Geneviève Jauron, du service des communications, a précisé que c'était ce qui s'était passé à Avellin-Dalcourt. «Dans les faits, les patients du CHSLD ont reçu une toilette partielle à la place d'un bain. Leur bain a par ailleurs été reporté de 48 heures au maximum, et ils ont reçu leur bain subséquent selon l'horaire normal», assure-t-elle. Mme Jauron a par ailleur affirmé qu'il s'agissait d'un cas isolé et a rappelé que des toilettes partielles étaient données aux patients à tous les jours.

Même si elle réfute certains éléments avancés par le syndicat, la direction du CIUSSS n'est pas insensible à la situation en cours au CHSLD. «Ce n'est pas une situation idéale, mais c'est une situation importante. Nous développons un plan d'action, parce que nous prenons la situation très au sérieux», affirme Mme Jauron. Ce plan d'action compte entre autres sur un programme de reconnaissance des acquis et sur un cours de courte durée pour devenir préposé aux bénéficiaires. Dans sa sortie de mardi, le syndicat déplorait la lenteur avec laquelle ce plan était appliqué.
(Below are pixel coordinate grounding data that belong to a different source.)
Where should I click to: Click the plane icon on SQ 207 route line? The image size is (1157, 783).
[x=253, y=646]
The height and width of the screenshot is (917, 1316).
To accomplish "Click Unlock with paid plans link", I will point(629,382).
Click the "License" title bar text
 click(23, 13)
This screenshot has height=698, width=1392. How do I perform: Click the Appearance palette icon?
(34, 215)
Louis Brunelle, directeur des ressources humaines, des communications et des affaires juridiques, explique qu'il serait difficile d'accélérer le processus, étant donné les acteurs impliqués. «Nous avons reçu une dizaine de candidatures pour le programme de reconnaissance des acquis. Par contre, nous ne sommes pas seuls dans ce dossier. C'est notre partenaire, la commission scolaire, qui confirme les acquis et qui a le pouvoir de délivrer les diplômes», indique-t-il. L'implication de la commission scolaire contraint donc les responsables du projet à attendre le mois de semptembre avant de pouvoir appliquer quelque mesure que ce soit.
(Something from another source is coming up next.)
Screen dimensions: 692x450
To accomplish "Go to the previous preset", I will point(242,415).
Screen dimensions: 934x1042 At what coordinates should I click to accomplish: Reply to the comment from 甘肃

Le plan d'action du CIUSSS compte également sur la valorisation du métier de préposé aux bénéficiaires, afin de favoriser le recrutement. Selon M. Brunelle, la récente sortie du syndicat n'aide en rien à atteindre cet objectif. «Le travail des préposés n'est pas facile, et il est important de mettre leurs efforts en valeur. Cependant, nous avons besoin d'agir de concert avec le syndicat pour y arriver», commente-t-il.

En définitive, la situation au CHSLD Avellin-Dalcourt demeure problématique. En attendant l'application de nouvelles mesures, la direction du CIUSSS pense pouvoir maintenir un niveau de services acceptable. «Il faut composer avec la pénurie de préposés aux bénéficiaires. Nous avons mis en place des mesures alternatives, pour assurer la qualité des soins», affirme Mme Jauron. Si le syndicat avait évoqué les heures supplémentaires obligatoires, M. Brunelle met plutôt en lumière d'autres mesures employées par le CIUSSS. «Obliger la main-d'oeuvre disponible à faire du temps supplémentaire est la dernière mesure que nous appliquons pour pallier au manque de préposés. Nous embauchons des étudiants, ainsi que des aides de services pour contrebalancer le manque de personnel. Mais en aucun cas, la sécurité des patients et la qualité des soins ne sont compromises», assure-t-il. 

Le député de Maskinongé aux aguets

Le député de Maskinongé, Marc H. Plante, n'a pas perdu de temps pour réagir aux problèmes du CHSLD Avellin-Dalcourt. Mardi matin, il avait déjà décroché le téléphone pour alerter les autorités compétentes. «La situation est préoccupante et déplorable. J'ai entrepris des démarches auprès du ministre de la Santé et du CIUSSS», atteste-t-il. M. Plante a par ailleurs rappelé que le gouvernement du Québec était conscient du manque de préposés aux bénéficiaires dans les institutions de santé. Il a notamment évoqué une aide de 65 millions de dollars annoncée à l'automne 2016 par Gaétan Barette pour embaucher 1300 préposés dans les CHSLD.

Soucieux d'assurer le confort et la dignité des résidents de son comté, M. Plante a demandé des explications lors de sa discussion avec le CIUSSS. «Du côté du CIUSSS, on m'a assuré qu'il s'agissait d'un cas isolé, et que les bains prévus le vendredi n'avaient pas été annulés, mais reportés au lundi et au mardi. Je reste tout de même aux aguets, puisque je ne veux pas que cette situation se reproduise», conclut le député de Maskinongé.